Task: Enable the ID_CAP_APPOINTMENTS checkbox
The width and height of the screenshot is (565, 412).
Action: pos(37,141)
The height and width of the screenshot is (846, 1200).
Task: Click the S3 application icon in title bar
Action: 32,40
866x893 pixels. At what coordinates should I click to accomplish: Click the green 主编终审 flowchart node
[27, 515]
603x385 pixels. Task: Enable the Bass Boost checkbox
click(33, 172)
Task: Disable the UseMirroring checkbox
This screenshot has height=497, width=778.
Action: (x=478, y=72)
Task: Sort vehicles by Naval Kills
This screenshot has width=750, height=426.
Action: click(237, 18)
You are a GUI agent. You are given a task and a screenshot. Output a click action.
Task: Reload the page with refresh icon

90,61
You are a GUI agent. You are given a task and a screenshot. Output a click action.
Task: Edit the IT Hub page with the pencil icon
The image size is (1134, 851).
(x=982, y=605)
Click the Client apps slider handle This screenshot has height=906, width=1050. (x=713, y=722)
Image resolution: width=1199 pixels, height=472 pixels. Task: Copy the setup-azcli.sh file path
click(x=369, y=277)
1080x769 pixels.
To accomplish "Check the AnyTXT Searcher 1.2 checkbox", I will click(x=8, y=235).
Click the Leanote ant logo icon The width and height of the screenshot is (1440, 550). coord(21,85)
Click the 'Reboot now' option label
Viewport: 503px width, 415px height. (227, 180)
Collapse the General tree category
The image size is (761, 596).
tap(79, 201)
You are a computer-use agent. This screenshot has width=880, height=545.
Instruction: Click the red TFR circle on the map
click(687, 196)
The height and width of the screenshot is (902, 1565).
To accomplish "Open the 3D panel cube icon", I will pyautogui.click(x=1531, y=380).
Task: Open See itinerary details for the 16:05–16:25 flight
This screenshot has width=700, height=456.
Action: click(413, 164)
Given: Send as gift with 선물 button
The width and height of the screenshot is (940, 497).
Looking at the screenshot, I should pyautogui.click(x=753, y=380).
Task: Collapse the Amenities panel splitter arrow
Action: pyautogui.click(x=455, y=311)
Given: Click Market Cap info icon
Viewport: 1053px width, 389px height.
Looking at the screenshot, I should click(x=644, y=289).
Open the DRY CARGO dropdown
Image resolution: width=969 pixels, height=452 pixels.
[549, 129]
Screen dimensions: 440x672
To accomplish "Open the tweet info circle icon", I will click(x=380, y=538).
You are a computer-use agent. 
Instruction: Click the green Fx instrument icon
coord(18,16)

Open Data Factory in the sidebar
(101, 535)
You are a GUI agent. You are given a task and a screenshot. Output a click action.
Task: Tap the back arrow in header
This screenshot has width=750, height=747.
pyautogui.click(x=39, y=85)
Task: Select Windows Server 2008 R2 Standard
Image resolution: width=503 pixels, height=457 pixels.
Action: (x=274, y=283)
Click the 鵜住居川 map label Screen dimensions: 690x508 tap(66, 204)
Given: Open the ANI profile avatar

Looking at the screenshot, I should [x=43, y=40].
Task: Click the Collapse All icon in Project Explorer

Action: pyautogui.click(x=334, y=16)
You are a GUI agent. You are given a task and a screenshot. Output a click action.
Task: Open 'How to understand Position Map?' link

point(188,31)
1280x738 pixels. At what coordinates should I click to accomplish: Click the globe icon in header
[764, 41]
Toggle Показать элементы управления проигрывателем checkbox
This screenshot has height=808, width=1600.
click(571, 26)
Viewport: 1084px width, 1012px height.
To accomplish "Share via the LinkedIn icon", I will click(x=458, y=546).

------------------------------------------------------------

REQUIRED ACTION: Would you please copy exactly the part of the entries above that begins at the line containing "Instruction: Click the green" and ends at the line containing "Click the 鵜住居川", both lines included?

SOLUTION:
Instruction: Click the green Fx instrument icon
coord(18,16)

Open Data Factory in the sidebar
(101, 535)
You are a GUI agent. You are given a task and a screenshot. Output a click action.
Task: Tap the back arrow in header
This screenshot has width=750, height=747.
pyautogui.click(x=39, y=85)
Task: Select Windows Server 2008 R2 Standard
Image resolution: width=503 pixels, height=457 pixels.
Action: (x=274, y=283)
Click the 鵜住居川 map label Screen dimensions: 690x508 tap(66, 204)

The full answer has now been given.